Kwasitchewan Falls Hike - Falls Close Up

The basics

The Kwasitchewan Falls Trail is a 22km hike with campsites for overnighting near Thompson, Manitoba, Canada.

The highlight of this hike is Kwasitchewan Falls, which happen to be Manitoba highest falls.

The hike is a lollipop around a peninsula, which also gives you the option of canoeing or kayaking.

Government issued details here.


The Experience

My travel buddies, XE and Otis (dog), and I decided to hike this trail overnight, as a “something to do on the weekend” hike, rather than, a “let’s see Manitoba’s highest falls, I bet they are spectacular” hike. XE and Otis had never attempted an overnight hike, but I have done a few.

We arrived at the trailhead around noon, finding a few Americans who were going in a ways on a day hike. Otherwise we found the trail mostly deserted (excepting wasps, mosquitoes, and signs of bear) despite the fact that it was a pleasant summer weekend.
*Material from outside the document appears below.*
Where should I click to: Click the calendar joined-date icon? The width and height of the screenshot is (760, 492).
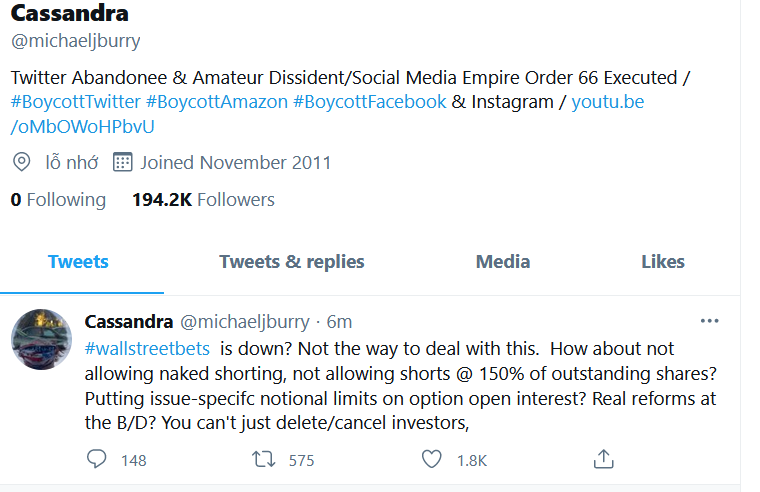click(123, 162)
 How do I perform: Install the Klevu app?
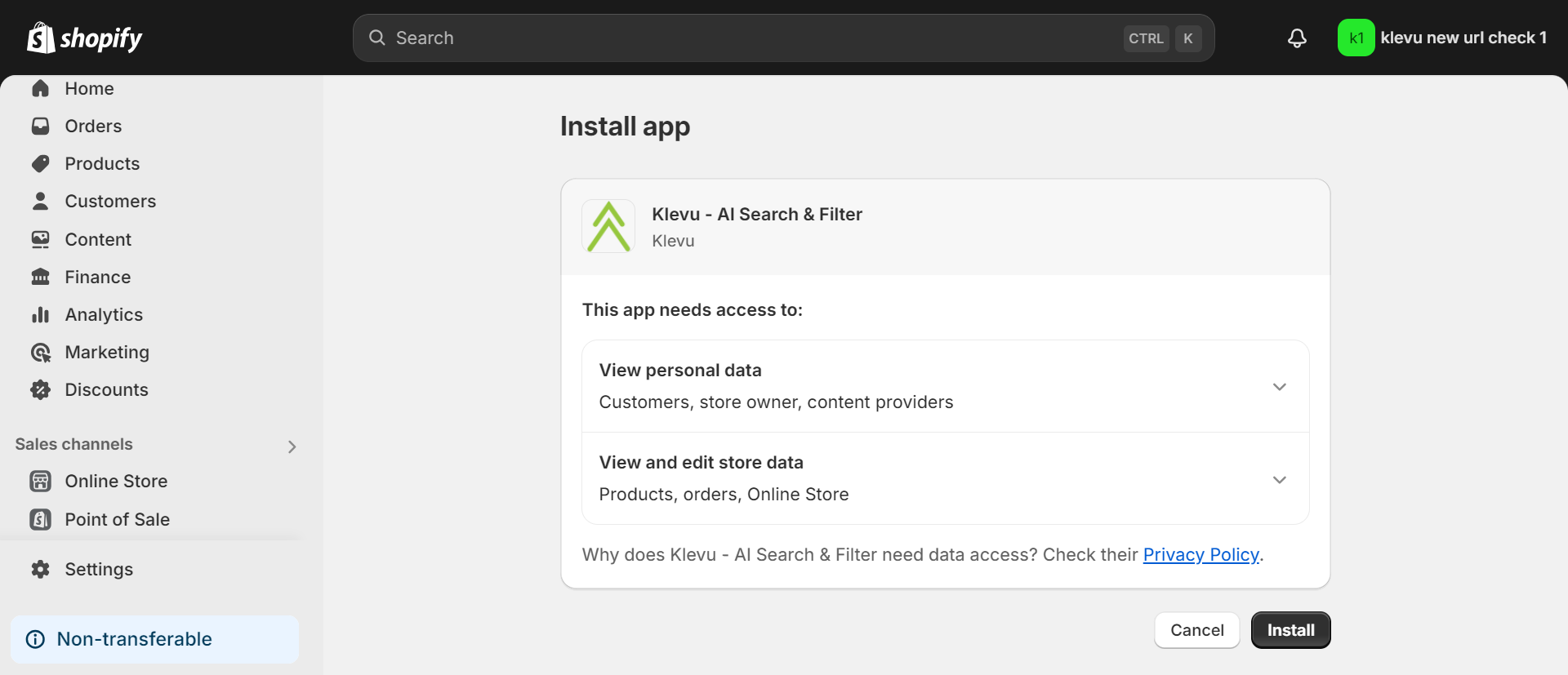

Trail conditions varied. Most of the trail was lightly forested with gentle elevation changes. Occasionally the trail was rocky and involved scrambling over rocks. One section of the lollipop had a lot of deadfall (dead trees fallen across the trail, which always begs the question… over, under, or around?) The trail was marked with orange flagging tape, and was fairly well trodden (though kilometre markers would have been nice). Drinking water was fairly easy to find, I used a water purifying pump.

Kwasitchewan Falls Mosaic

We went around the lollipop clockwise, which meant the campsites were a little more than half way. The falls were a little ways past the campsites. There were approximately four campsites with fire pits. The government web site advises camping in designated camp sites, but does not clearly mark which camp sites are designated. We arrived around 5:30pm, held out for the third obvious camp site, and were rewarded with benches and a small table made out of driftwood and rock slabs.

Kwasitchewan Falls Hike - Our Awesome Campsite

We arrived at Kwasitchewan Falls early on the morning of the second day. They are fairly impressive, but there was no clear view of the falls from the trail. I would suggest if your goal is to get the most spectacular picture of the falls you could possibly get, canoeing (portaging across to Phillips Lake and camping on the island) would be your best bet.

Kwasitchewan Falls Hike

All in all we completed the hike in just over 24 hours. I think it is a nice first overnight hike.

Stray Observations:

Bearanoia level: High – be sure to hang your food in trees at night, preferably using an airtight bag to seal in food odors. I found the tree branches inhospitable to food bags, this was my best attempt.
I thought I heard a bear in our campsite at night, but my imagination tends to get the best of me.

Mosquito annoyance level: Extreme!!! (normal for Manitoba)

One section of the trail intersected a “cut line”, a straight line cut through the woods, used by mining exploration companies for orientation. It was flagged similarly to the main trail and was a bit disorienting.

Tetra packs of wine are (in my opinion) the smartest bet for booze on overnight hiking trips. They generally come in 500mL or 1L packs, the packaging is light, and folds down when empty.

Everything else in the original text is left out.